Given text:
Future of IB - Accountants, Vets, & Internationals

The culture of IB will not improve. Older men a generation or two behind will not change. What does this mean? A change in workforce until these men retire. 

A2A is a small, insignificant portion. A2s will leave to buy-side and finance as they should. IB is not sustainable for many.

Who is left? Former accountants, vets, and internationals MBAs. Former MC? Tech. Former engineer? MC. Former anything technical? MC.

The younger workforce no longer values hard dollars over interesting work, balance, and personal growth. IB lacks all three.

Will a man who has worked the same way for decades change? Nope. Will he change after earning millions? Nope. Will IB change without change at the top? Nope.

IB is in a death spiral. $100k USD/40 hrs per week is easy to get for anyone that can get IB

Note to senior bankers: Pls fix

 
Most Helpful

Not trying to dampen your mood or anything but this just isn't realistic. I'm very grateful that my "industry colleagues" have managed to convince the banks to raise the base salaries to $100k+ and speaking out about the mistreatment and stuff, but the truth be told, I'm a realist and I just don't really care about the working conditions. I immigrated to America like a decade (before you ask, I'm White and Hispanic, not Asian) ago and I'm very grateful for investment banking. I legitimately don't care about not going out nor not having 'fun' in the traditional way that most college kids define it as. Long hours don't and haven't bothered me because I just don't see it as being something that's that bad. My bank gives me a $25 a day food stipend and I get to live in a studio in NYC that I thought was impossible only a couple years prior. I have no technical abilities beyond typing mediocrely in Excel and enjoying finance a lot, I like reading about history and investing and other things of that sort, so it isn't like if I have a viable alternative that's that much better.

I value money a lot more than anything else and rather grind when I'm young than regret when I'm older. I fear being depressed when I'm older, wondering "why didn't I take that high paying, long hour job." Many of my colleagues who go to better schools and come from better, richer backgrounds bag about the fact that they aren't working on a startup or taking more risk but that's just unrealistic and dumb, it's very unlikely you're working on the next Google or something and if you really were, you wouldn't be in IB in the first place, no?

Supplied data:
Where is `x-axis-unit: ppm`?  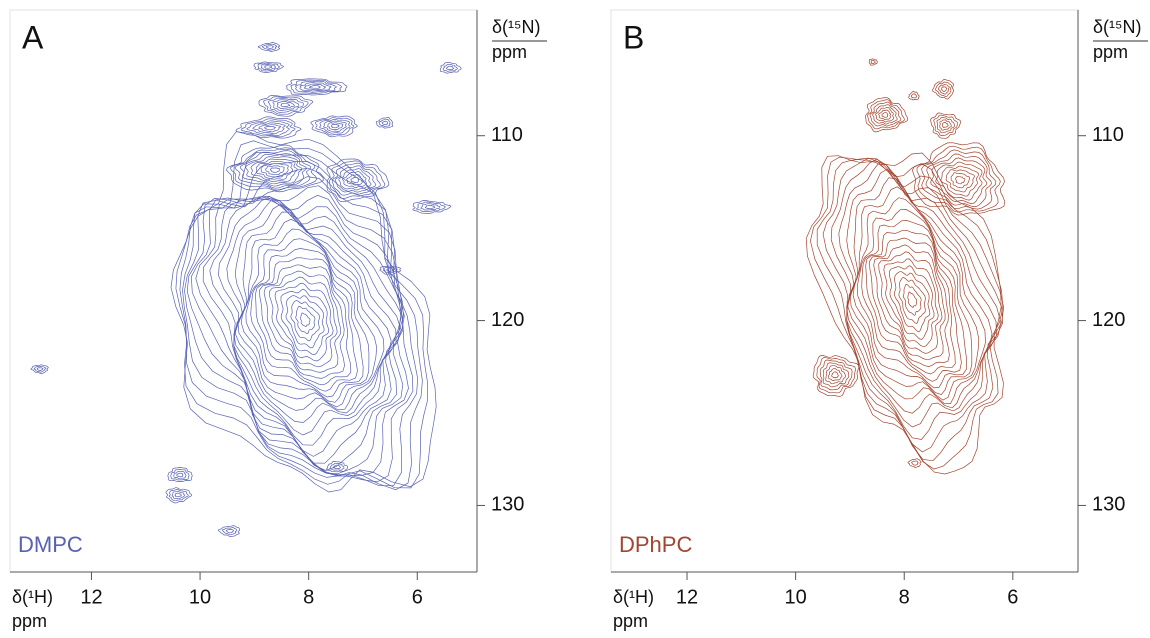
x-axis-unit: ppm is located at coordinates (630, 621).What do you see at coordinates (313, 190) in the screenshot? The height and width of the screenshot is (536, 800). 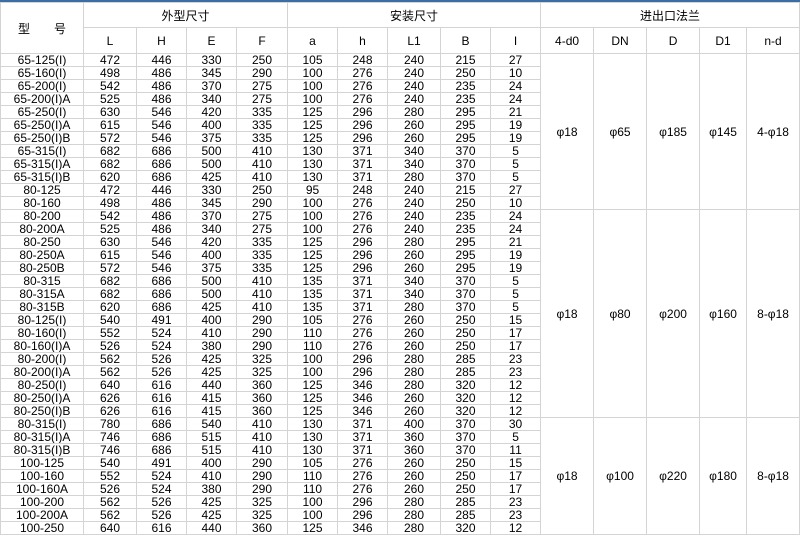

Work order 1:
Please copy the passage from the investment banking forum post, starting with "Future of IB" and going on through "anything technical? MC.".
Work order 2:
In the investment banking forum post, how much does the reply writer's bank give as a daily food stipend?
Work order 3:
Write the next part of the investment banking forum post, picking up after its final sentence.

Answer area 1:
Future of IB - Accountants, Vets, & Internationals

The culture of IB will not improve. Older men a generation or two behind will not change. What does this mean? A change in workforce until these men retire. 

A2A is a small, insignificant portion. A2s will leave to buy-side and finance as they should. IB is not sustainable for many.

Who is left? Former accountants, vets, and internationals MBAs. Former MC? Tech. Former engineer? MC. Former anything technical? MC.

Answer area 2:
$25 a day.

Answer area 3:
Don't want the system to change, I'm happily content, I'll leave after 2 years with around $90k saved in my pocket and get to investing it for the long term with the help of my family and that's that. I'll go off to a PE firm and stay there for a bit, build up my passive income stream through whichever way seems more practical (it doesn't even matter because I'll be making so much and saving so much at such a young age, the compounding interest meme) and look for a wife to set up a family of 5+ kids with because I'll be able to afford it.

I don't care about all this "it's tough and tiring" stuff, and "muh culture", whatever, immigrating here was substantially harder and much more worthwhile than anything else. I was homeless at one point, life has been worse and it could be worse.

I just don't care. Focus on yourself and make as much as you can and block out the noise.

 

Thanks for your service, wageslave. Your masters must be very happy to have imported immigrants like you

 

Not to detract from your point. But you should definitely have saved more than $90k after two years in IB. People will disagree, but that's not really a good amount to set yourself up with unless you do PE longer-term. I just think your math is a bit off. Two years with the new pay (think 2022 bonuses for juniors will be similar to this year given deal flow hasn't been letting up), should let you save around $150k over two years if not a bit more if your top EB or low COL.

 

Even better mate, the more the merrier, I'm a pretty frugal guy and I don't go out. What's the budgeting look like for this though, because I talk to my buddies and they say that's an insane number.

 

I get hit up a lot by the accounting guys who are pretty much getting hit with that senior year regret meme, where they just ate shit for 3 years and never bothered to do much and I just go on the phone for 30 minute virtual consoling-coping sessions because I can't really tell them that it's practically over unless they get their shit together very fast, but even when they do, it's just so tough to break out of the Big 4 meme stigma.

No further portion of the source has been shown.